> [Records for the exercise]
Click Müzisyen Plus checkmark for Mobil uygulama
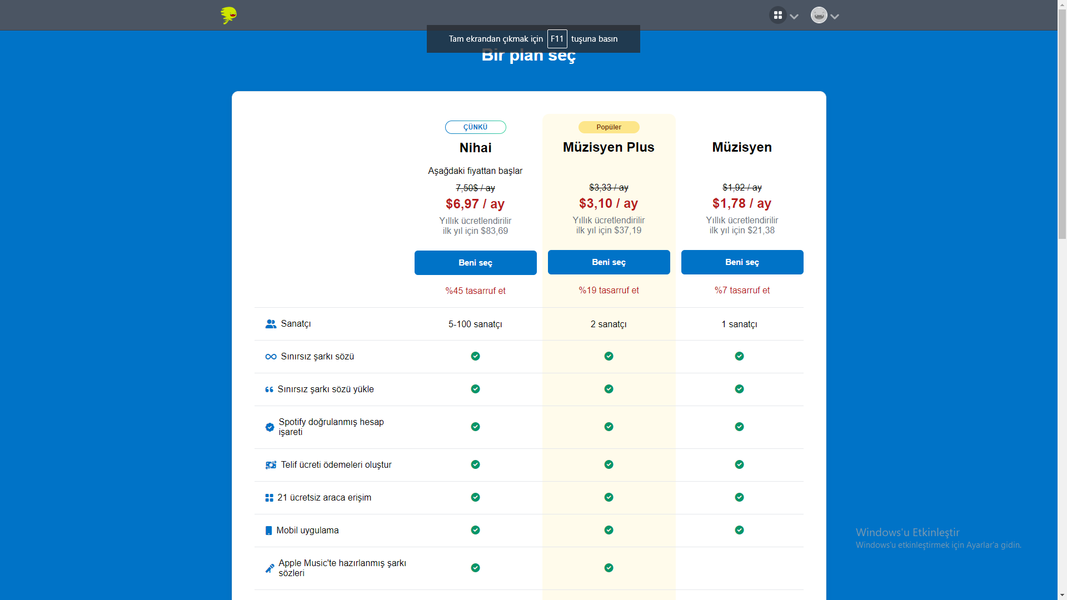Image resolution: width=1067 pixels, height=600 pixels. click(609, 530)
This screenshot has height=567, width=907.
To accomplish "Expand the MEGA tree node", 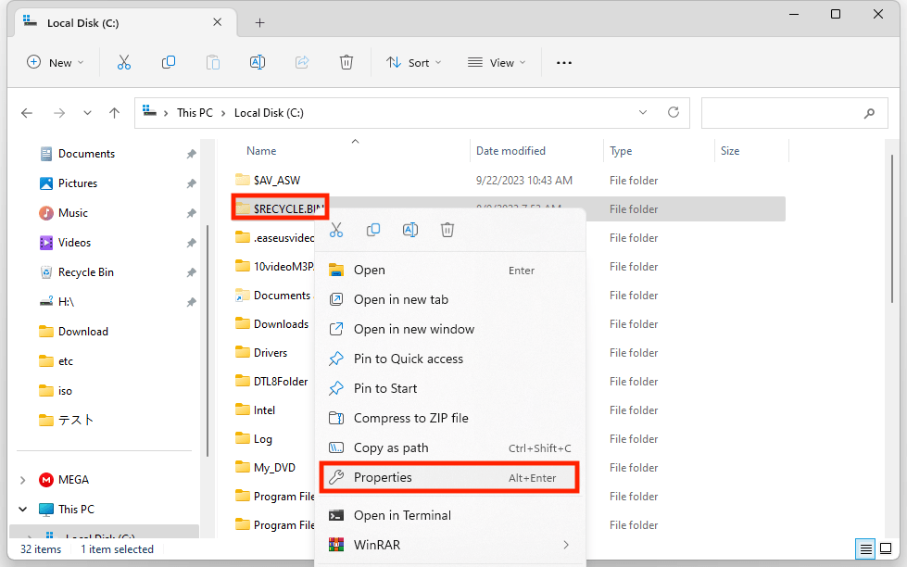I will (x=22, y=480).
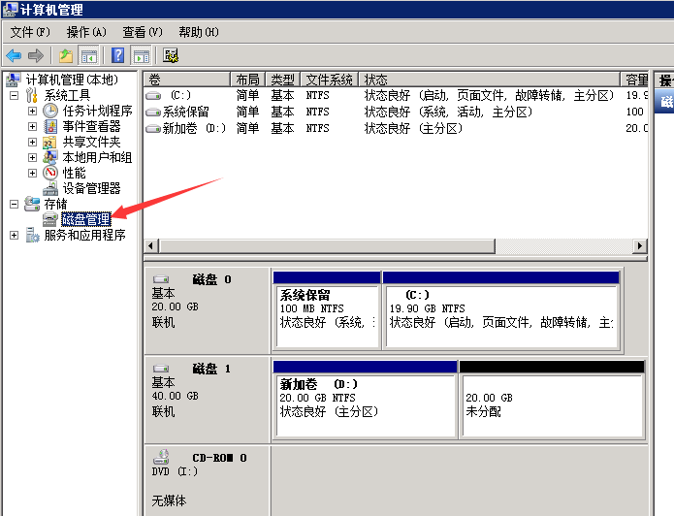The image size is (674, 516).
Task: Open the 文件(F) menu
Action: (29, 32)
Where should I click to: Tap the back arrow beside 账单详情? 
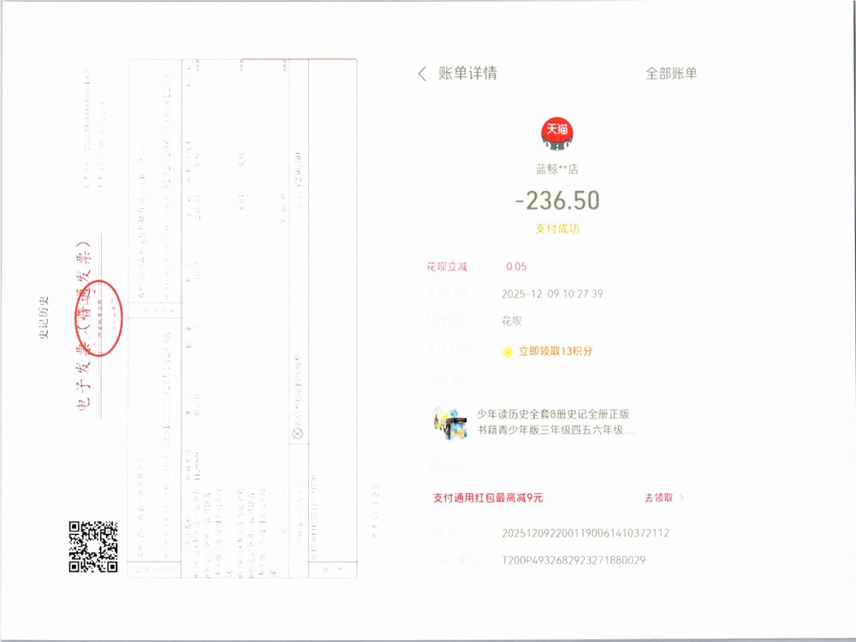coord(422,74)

--

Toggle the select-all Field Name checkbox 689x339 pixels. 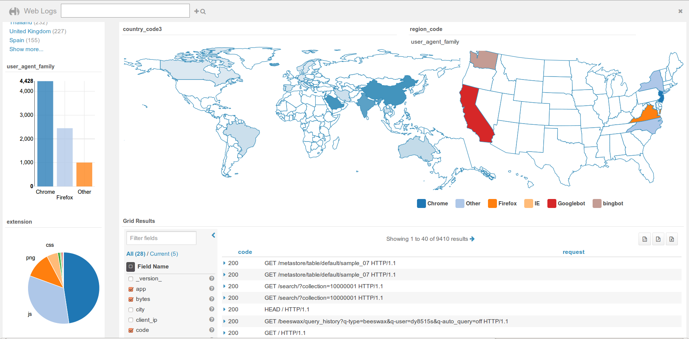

> [Problem description] Reproduce the data word for word, beginning at the line with "Where should I" and continuing through the line with "coord(422,74)". Leave out the pictures.

> [Solution for this exercise]
Where should I click to: Tap the back arrow beside 账单详情? 
coord(422,74)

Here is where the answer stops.